— START OF Task data —
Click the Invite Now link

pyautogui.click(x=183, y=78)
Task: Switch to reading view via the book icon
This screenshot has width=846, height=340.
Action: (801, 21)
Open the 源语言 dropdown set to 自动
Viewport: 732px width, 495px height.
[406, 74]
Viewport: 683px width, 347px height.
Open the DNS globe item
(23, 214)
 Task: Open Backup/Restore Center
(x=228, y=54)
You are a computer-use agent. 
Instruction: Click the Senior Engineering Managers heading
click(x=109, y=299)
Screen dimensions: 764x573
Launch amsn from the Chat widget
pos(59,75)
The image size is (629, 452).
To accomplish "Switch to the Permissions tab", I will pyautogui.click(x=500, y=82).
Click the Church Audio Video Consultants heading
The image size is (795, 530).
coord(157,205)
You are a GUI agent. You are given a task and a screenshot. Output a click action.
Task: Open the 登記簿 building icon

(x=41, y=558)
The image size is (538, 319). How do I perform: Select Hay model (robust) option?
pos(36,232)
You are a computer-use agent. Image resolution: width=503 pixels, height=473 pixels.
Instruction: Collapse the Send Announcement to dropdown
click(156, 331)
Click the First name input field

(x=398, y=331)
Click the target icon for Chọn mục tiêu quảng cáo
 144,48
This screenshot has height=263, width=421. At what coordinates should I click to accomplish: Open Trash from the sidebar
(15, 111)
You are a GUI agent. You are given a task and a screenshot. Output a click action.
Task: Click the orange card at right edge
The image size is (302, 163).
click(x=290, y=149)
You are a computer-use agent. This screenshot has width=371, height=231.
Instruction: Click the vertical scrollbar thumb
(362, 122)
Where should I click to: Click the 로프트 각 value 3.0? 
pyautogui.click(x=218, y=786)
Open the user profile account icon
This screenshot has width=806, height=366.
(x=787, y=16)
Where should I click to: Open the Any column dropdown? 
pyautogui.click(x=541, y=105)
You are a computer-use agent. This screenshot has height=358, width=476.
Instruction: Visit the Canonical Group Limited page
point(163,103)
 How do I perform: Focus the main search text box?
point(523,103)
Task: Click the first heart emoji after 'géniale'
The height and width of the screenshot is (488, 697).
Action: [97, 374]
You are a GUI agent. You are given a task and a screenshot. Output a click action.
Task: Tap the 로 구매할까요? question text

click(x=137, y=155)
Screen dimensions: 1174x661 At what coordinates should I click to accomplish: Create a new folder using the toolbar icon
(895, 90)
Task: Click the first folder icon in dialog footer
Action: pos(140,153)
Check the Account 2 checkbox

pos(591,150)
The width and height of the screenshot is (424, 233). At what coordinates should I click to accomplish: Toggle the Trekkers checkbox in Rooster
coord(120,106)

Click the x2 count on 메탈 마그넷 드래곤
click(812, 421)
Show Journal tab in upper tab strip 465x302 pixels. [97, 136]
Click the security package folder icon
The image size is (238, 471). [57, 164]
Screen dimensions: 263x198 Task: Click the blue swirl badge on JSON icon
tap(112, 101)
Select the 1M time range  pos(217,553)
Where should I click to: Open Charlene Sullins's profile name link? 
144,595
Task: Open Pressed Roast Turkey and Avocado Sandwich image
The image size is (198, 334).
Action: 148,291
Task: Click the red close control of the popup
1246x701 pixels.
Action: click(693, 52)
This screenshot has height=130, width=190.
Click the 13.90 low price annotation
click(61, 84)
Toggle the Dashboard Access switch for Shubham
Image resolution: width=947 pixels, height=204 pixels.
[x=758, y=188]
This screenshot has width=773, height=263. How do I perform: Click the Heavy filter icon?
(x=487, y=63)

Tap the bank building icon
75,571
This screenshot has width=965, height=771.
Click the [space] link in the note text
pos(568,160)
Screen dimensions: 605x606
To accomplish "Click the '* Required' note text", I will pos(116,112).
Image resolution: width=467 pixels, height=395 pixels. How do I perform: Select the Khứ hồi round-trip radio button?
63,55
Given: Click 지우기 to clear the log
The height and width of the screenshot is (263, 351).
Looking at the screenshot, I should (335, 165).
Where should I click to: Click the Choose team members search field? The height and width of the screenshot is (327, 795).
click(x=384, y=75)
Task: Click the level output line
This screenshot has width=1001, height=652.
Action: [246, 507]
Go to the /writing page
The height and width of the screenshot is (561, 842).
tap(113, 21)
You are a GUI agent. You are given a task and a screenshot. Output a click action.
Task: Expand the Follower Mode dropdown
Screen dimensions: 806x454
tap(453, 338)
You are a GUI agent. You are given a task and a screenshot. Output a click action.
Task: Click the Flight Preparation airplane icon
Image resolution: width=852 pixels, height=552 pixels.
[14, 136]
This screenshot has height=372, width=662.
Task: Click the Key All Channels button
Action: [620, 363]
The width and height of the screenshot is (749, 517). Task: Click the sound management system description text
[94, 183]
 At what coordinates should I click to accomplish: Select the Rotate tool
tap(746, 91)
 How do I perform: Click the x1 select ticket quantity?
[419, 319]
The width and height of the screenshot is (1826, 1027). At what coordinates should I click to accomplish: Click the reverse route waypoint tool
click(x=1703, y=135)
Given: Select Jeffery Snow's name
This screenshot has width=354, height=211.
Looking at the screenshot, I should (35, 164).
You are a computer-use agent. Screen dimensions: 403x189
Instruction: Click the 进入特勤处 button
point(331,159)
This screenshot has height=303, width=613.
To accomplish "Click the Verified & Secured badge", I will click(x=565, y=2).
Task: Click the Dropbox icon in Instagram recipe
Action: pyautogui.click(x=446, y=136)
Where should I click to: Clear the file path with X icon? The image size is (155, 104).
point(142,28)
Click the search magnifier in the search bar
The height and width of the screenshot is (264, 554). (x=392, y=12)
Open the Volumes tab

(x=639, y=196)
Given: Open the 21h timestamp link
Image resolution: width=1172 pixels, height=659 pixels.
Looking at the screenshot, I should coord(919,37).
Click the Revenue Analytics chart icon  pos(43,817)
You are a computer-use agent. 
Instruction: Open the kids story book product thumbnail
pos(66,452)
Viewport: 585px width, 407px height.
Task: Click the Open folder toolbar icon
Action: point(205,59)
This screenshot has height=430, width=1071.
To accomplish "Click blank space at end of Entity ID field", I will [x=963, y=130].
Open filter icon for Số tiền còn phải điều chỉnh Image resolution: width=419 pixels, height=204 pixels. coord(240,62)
— END OF Task data —
Rewrite all of the items above, replacing "computer-use agent" with "GUI assistant" wherever it occurs and leaving everything else unchanged.

Correct output:
Click the Invite Now link

pyautogui.click(x=183, y=78)
Task: Switch to reading view via the book icon
This screenshot has width=846, height=340.
Action: (801, 21)
Open the 源语言 dropdown set to 自动
Viewport: 732px width, 495px height.
[406, 74]
Viewport: 683px width, 347px height.
Open the DNS globe item
(23, 214)
 Task: Open Backup/Restore Center
(x=228, y=54)
You are a GUI assistant. 
Instruction: Click the Senior Engineering Managers heading
click(x=109, y=299)
Screen dimensions: 764x573
Launch amsn from the Chat widget
pos(59,75)
The image size is (629, 452).
To accomplish "Switch to the Permissions tab", I will pyautogui.click(x=500, y=82).
Click the Church Audio Video Consultants heading
The image size is (795, 530).
coord(157,205)
You are a GUI agent. You are given a task and a screenshot. Output a click action.
Task: Open the 登記簿 building icon

(x=41, y=558)
The image size is (538, 319). How do I perform: Select Hay model (robust) option?
pos(36,232)
You are a GUI assistant. Image resolution: width=503 pixels, height=473 pixels.
Instruction: Collapse the Send Announcement to dropdown
click(156, 331)
Click the First name input field

(x=398, y=331)
Click the target icon for Chọn mục tiêu quảng cáo
 144,48
This screenshot has height=263, width=421. At what coordinates should I click to accomplish: Open Trash from the sidebar
(15, 111)
You are a GUI agent. You are given a task and a screenshot. Output a click action.
Task: Click the orange card at right edge
The image size is (302, 163).
click(x=290, y=149)
You are a GUI assistant. This screenshot has width=371, height=231.
Instruction: Click the vertical scrollbar thumb
(362, 122)
Where should I click to: Click the 로프트 각 value 3.0? 
pyautogui.click(x=218, y=786)
Open the user profile account icon
This screenshot has width=806, height=366.
(x=787, y=16)
Where should I click to: Open the Any column dropdown? 
pyautogui.click(x=541, y=105)
You are a GUI assistant. This screenshot has height=358, width=476.
Instruction: Visit the Canonical Group Limited page
point(163,103)
 How do I perform: Focus the main search text box?
point(523,103)
Task: Click the first heart emoji after 'géniale'
The height and width of the screenshot is (488, 697).
Action: [97, 374]
You are a GUI agent. You are given a task and a screenshot. Output a click action.
Task: Tap the 로 구매할까요? question text

click(x=137, y=155)
Screen dimensions: 1174x661 At what coordinates should I click to accomplish: Create a new folder using the toolbar icon
(895, 90)
Task: Click the first folder icon in dialog footer
Action: pos(140,153)
Check the Account 2 checkbox

pos(591,150)
The width and height of the screenshot is (424, 233). At what coordinates should I click to accomplish: Toggle the Trekkers checkbox in Rooster
coord(120,106)

Click the x2 count on 메탈 마그넷 드래곤
click(812, 421)
Show Journal tab in upper tab strip 465x302 pixels. [97, 136]
Click the security package folder icon
The image size is (238, 471). [57, 164]
Screen dimensions: 263x198 Task: Click the blue swirl badge on JSON icon
tap(112, 101)
Select the 1M time range  pos(217,553)
Where should I click to: Open Charlene Sullins's profile name link? 
144,595
Task: Open Pressed Roast Turkey and Avocado Sandwich image
The image size is (198, 334).
Action: 148,291
Task: Click the red close control of the popup
1246x701 pixels.
Action: click(693, 52)
This screenshot has height=130, width=190.
Click the 13.90 low price annotation
click(61, 84)
Toggle the Dashboard Access switch for Shubham
Image resolution: width=947 pixels, height=204 pixels.
[x=758, y=188]
This screenshot has width=773, height=263. How do I perform: Click the Heavy filter icon?
(x=487, y=63)

Tap the bank building icon
75,571
This screenshot has width=965, height=771.
Click the [space] link in the note text
pos(568,160)
Screen dimensions: 605x606
To accomplish "Click the '* Required' note text", I will pos(116,112).
Image resolution: width=467 pixels, height=395 pixels. How do I perform: Select the Khứ hồi round-trip radio button?
63,55
Given: Click 지우기 to clear the log
The height and width of the screenshot is (263, 351).
Looking at the screenshot, I should (335, 165).
Where should I click to: Click the Choose team members search field? The height and width of the screenshot is (327, 795).
click(x=384, y=75)
Task: Click the level output line
This screenshot has width=1001, height=652.
Action: [246, 507]
Go to the /writing page
The height and width of the screenshot is (561, 842).
tap(113, 21)
You are a GUI agent. You are given a task and a screenshot. Output a click action.
Task: Expand the Follower Mode dropdown
Screen dimensions: 806x454
tap(453, 338)
You are a GUI agent. You are given a task and a screenshot. Output a click action.
Task: Click the Flight Preparation airplane icon
Image resolution: width=852 pixels, height=552 pixels.
[14, 136]
This screenshot has height=372, width=662.
Task: Click the Key All Channels button
Action: [620, 363]
The width and height of the screenshot is (749, 517). Task: Click the sound management system description text
[94, 183]
 At what coordinates should I click to accomplish: Select the Rotate tool
tap(746, 91)
 How do I perform: Click the x1 select ticket quantity?
[419, 319]
The width and height of the screenshot is (1826, 1027). At what coordinates should I click to accomplish: Click the reverse route waypoint tool
click(x=1703, y=135)
Given: Select Jeffery Snow's name
This screenshot has width=354, height=211.
Looking at the screenshot, I should (35, 164).
You are a GUI assistant. Screen dimensions: 403x189
Instruction: Click the 进入特勤处 button
point(331,159)
This screenshot has height=303, width=613.
To accomplish "Click the Verified & Secured badge", I will click(x=565, y=2).
Task: Click the Dropbox icon in Instagram recipe
Action: pyautogui.click(x=446, y=136)
Where should I click to: Clear the file path with X icon? The image size is (155, 104).
point(142,28)
Click the search magnifier in the search bar
The height and width of the screenshot is (264, 554). (x=392, y=12)
Open the Volumes tab

(x=639, y=196)
Given: Open the 21h timestamp link
Image resolution: width=1172 pixels, height=659 pixels.
Looking at the screenshot, I should coord(919,37).
Click the Revenue Analytics chart icon  pos(43,817)
You are a GUI assistant. 
Instruction: Open the kids story book product thumbnail
pos(66,452)
Viewport: 585px width, 407px height.
Task: Click the Open folder toolbar icon
Action: point(205,59)
This screenshot has height=430, width=1071.
To accomplish "Click blank space at end of Entity ID field", I will [x=963, y=130].
Open filter icon for Số tiền còn phải điều chỉnh Image resolution: width=419 pixels, height=204 pixels. coord(240,62)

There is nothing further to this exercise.